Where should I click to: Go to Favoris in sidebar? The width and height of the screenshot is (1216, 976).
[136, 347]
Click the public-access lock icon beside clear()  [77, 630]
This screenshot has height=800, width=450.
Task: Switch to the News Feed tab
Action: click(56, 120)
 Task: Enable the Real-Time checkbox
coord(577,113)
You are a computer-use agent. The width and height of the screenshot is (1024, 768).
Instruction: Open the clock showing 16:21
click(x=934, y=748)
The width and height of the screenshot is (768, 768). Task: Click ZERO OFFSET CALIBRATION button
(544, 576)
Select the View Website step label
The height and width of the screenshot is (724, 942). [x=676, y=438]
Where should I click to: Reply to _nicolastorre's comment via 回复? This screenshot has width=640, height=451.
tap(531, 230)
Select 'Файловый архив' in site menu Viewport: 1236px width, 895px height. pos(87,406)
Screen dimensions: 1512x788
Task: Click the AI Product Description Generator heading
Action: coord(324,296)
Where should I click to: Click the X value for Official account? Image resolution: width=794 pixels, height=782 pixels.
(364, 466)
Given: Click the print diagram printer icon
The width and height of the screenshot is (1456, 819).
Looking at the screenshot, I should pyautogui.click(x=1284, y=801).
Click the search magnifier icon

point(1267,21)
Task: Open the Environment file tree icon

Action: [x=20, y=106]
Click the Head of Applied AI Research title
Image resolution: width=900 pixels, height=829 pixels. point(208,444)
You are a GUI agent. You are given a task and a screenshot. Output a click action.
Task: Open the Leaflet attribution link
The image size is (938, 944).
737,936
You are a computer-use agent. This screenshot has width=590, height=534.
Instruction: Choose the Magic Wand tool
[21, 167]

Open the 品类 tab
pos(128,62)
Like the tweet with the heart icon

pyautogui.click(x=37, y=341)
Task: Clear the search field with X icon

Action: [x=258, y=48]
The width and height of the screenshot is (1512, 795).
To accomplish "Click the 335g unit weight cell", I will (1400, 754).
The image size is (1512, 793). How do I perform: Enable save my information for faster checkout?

★ ★ ★ ★ ★

Please rewrite all of the material above, replacing every "Instruction" with "Goal" and leaving everything else unchanged.

Where should I click to: Go to Favoris in sidebar? The width and height of the screenshot is (1216, 976).
[136, 347]
Click the public-access lock icon beside clear()  [77, 630]
This screenshot has height=800, width=450.
Task: Switch to the News Feed tab
Action: click(56, 120)
 Task: Enable the Real-Time checkbox
coord(577,113)
You are a computer-use agent. The width and height of the screenshot is (1024, 768).
Goal: Open the clock showing 16:21
click(x=934, y=748)
The width and height of the screenshot is (768, 768). Task: Click ZERO OFFSET CALIBRATION button
(544, 576)
Select the View Website step label
The height and width of the screenshot is (724, 942). [x=676, y=438]
Where should I click to: Reply to _nicolastorre's comment via 回复? This screenshot has width=640, height=451.
tap(531, 230)
Select 'Файловый архив' in site menu Viewport: 1236px width, 895px height. pos(87,406)
Screen dimensions: 1512x788
Task: Click the AI Product Description Generator heading
Action: coord(324,296)
Where should I click to: Click the X value for Official account? Image resolution: width=794 pixels, height=782 pixels.
(364, 466)
Given: Click the print diagram printer icon
The width and height of the screenshot is (1456, 819).
Looking at the screenshot, I should pyautogui.click(x=1284, y=801).
Click the search magnifier icon

point(1267,21)
Task: Open the Environment file tree icon

Action: [x=20, y=106]
Click the Head of Applied AI Research title
Image resolution: width=900 pixels, height=829 pixels. point(208,444)
You are a GUI agent. You are given a task and a screenshot. Output a click action.
Task: Open the Leaflet attribution link
The image size is (938, 944).
737,936
You are a computer-use agent. This screenshot has width=590, height=534.
Goal: Choose the Magic Wand tool
[21, 167]

Open the 品类 tab
pos(128,62)
Like the tweet with the heart icon

pyautogui.click(x=37, y=341)
Task: Clear the search field with X icon

Action: [x=258, y=48]
The width and height of the screenshot is (1512, 795).
To accomplish "Click the 335g unit weight cell", I will (1400, 754).
The image size is (1512, 793). How do I perform: Enable save my information for faster checkout?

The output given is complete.